### Action item
Filter by the string "will": return the lines of the material that contain it.

### Records provided
◆ ◆ ◆ ◆

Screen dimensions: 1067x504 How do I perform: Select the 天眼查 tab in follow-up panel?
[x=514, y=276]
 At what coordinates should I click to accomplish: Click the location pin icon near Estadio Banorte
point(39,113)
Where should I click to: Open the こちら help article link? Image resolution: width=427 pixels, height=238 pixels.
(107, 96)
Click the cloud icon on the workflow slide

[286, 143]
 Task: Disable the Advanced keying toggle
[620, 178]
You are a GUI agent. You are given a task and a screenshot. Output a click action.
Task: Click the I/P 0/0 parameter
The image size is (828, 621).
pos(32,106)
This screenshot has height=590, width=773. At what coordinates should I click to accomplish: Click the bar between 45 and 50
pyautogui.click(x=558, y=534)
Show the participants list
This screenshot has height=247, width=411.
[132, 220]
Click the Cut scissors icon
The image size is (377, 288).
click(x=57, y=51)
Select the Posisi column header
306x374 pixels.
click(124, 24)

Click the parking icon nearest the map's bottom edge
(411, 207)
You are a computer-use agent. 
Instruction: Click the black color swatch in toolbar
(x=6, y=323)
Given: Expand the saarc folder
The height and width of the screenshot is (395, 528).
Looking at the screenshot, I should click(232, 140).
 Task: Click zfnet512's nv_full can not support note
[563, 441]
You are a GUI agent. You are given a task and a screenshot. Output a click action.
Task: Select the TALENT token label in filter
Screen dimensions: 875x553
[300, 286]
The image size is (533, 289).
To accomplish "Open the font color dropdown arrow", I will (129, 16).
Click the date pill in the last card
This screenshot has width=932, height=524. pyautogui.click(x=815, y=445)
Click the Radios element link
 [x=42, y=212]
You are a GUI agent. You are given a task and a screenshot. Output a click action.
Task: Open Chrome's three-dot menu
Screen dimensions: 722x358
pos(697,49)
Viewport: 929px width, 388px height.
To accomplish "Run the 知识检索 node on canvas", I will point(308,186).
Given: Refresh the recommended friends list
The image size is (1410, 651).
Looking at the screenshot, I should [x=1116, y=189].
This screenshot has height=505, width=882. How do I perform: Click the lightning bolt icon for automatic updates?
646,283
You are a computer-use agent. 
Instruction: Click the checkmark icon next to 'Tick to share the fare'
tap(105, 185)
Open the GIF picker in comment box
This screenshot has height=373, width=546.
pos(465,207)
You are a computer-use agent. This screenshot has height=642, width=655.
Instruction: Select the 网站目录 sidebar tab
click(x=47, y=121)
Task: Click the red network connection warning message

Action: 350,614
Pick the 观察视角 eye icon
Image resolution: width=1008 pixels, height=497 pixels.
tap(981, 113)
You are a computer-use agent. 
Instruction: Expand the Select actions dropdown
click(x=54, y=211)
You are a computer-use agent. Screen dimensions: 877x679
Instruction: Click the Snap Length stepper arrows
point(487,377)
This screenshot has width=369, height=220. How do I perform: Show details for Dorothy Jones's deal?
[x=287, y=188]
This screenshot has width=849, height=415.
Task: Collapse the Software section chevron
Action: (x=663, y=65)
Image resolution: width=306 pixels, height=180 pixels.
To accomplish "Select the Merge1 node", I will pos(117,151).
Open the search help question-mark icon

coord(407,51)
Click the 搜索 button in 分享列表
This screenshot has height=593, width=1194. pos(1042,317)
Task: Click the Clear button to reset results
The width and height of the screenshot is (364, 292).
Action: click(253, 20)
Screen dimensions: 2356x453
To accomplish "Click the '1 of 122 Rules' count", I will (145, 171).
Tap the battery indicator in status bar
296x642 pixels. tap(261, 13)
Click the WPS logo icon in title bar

◆ ◆ ◆ ◆

### Solution to the problem
To accomplish "Open the font color dropdown arrow", I will (129, 16).
To accomplish "Run the 知识检索 node on canvas", I will point(308,186).
To accomplish "Select the Merge1 node", I will pos(117,151).
To accomplish "Click the '1 of 122 Rules' count", I will (145, 171).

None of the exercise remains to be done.